EXERCISE ->
Scan the data below and work out how many of its lines contain the word "folder". Give only that number.

====== TASK INPUT

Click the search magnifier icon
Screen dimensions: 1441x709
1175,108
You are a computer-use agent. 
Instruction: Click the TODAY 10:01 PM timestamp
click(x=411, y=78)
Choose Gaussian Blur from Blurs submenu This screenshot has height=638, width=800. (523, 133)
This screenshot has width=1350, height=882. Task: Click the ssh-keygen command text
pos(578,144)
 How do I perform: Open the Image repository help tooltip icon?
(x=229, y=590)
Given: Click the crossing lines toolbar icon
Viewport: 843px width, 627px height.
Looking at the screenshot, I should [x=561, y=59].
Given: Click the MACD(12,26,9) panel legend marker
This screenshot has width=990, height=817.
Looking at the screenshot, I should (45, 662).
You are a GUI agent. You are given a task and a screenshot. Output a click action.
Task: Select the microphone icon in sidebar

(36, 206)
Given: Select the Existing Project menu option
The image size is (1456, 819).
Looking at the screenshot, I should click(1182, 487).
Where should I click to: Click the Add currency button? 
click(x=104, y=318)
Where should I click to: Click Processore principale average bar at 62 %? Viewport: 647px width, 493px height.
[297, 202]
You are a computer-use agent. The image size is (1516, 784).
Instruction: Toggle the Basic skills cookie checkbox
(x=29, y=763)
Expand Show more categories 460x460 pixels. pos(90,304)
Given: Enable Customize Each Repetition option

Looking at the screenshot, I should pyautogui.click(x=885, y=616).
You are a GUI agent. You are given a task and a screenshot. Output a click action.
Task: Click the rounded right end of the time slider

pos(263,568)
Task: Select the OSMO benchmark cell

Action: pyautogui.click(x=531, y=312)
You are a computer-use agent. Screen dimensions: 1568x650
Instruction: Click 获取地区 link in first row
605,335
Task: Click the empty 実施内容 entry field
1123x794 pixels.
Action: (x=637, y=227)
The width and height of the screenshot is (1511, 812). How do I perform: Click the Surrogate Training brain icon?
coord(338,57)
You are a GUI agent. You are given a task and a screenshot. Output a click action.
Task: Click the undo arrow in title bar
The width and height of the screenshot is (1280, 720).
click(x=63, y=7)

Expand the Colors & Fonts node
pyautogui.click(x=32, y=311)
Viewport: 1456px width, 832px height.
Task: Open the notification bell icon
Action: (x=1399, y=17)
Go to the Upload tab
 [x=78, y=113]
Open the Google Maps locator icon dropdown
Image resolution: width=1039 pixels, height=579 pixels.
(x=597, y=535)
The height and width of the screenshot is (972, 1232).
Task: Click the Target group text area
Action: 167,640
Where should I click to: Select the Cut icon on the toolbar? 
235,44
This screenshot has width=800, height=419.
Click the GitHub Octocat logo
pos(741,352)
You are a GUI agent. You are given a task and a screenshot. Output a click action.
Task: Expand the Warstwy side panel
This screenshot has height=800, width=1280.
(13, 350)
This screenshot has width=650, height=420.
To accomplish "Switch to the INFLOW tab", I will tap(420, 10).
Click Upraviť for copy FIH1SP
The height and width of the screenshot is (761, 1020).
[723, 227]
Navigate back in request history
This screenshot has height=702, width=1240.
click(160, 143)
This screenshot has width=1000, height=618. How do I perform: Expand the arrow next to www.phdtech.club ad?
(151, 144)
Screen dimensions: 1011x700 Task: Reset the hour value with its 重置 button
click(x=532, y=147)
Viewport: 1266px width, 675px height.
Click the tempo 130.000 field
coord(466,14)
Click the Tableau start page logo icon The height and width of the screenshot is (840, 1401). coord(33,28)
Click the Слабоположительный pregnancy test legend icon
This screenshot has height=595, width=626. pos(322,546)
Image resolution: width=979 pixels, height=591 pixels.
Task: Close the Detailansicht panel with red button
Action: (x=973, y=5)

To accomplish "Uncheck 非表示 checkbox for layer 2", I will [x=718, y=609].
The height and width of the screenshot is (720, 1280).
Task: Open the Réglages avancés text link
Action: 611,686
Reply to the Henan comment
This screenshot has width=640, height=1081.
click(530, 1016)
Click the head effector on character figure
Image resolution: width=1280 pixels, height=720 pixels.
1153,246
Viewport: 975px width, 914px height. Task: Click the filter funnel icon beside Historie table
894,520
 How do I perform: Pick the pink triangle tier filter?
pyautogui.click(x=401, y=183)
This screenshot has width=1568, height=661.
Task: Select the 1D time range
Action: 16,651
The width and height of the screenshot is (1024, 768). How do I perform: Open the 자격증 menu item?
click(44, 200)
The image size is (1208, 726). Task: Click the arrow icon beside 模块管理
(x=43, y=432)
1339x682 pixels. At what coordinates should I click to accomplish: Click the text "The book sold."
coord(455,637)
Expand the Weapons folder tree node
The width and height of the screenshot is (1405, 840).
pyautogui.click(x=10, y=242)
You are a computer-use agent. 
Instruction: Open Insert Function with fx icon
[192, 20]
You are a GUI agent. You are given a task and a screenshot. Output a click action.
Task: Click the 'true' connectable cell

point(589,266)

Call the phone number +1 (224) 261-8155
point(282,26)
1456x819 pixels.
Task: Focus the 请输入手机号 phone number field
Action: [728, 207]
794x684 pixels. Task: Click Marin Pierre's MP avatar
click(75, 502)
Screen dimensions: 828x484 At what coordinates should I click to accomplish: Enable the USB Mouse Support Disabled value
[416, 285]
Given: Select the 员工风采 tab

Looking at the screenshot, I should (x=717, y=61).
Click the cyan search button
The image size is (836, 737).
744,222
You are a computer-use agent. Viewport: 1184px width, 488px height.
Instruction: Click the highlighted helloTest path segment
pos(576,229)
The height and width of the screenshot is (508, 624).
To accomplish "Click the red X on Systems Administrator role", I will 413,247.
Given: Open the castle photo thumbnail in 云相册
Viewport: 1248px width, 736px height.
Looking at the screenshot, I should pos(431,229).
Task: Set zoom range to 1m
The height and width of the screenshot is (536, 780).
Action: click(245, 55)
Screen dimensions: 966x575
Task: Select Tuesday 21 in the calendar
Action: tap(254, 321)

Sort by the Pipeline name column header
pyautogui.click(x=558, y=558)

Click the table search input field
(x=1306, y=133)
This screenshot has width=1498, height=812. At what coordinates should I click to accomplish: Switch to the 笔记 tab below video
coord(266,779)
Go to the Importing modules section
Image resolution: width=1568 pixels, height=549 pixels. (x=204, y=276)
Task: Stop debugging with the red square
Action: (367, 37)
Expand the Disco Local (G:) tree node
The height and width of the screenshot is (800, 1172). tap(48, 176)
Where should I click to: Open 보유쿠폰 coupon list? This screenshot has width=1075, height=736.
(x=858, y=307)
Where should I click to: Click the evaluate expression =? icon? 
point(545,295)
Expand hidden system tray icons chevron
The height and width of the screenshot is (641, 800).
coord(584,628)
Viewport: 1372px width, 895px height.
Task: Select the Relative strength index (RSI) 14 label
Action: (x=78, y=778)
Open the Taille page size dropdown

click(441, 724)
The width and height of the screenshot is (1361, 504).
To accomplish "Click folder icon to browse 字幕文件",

============

WRITTEN RESPONSE ->
2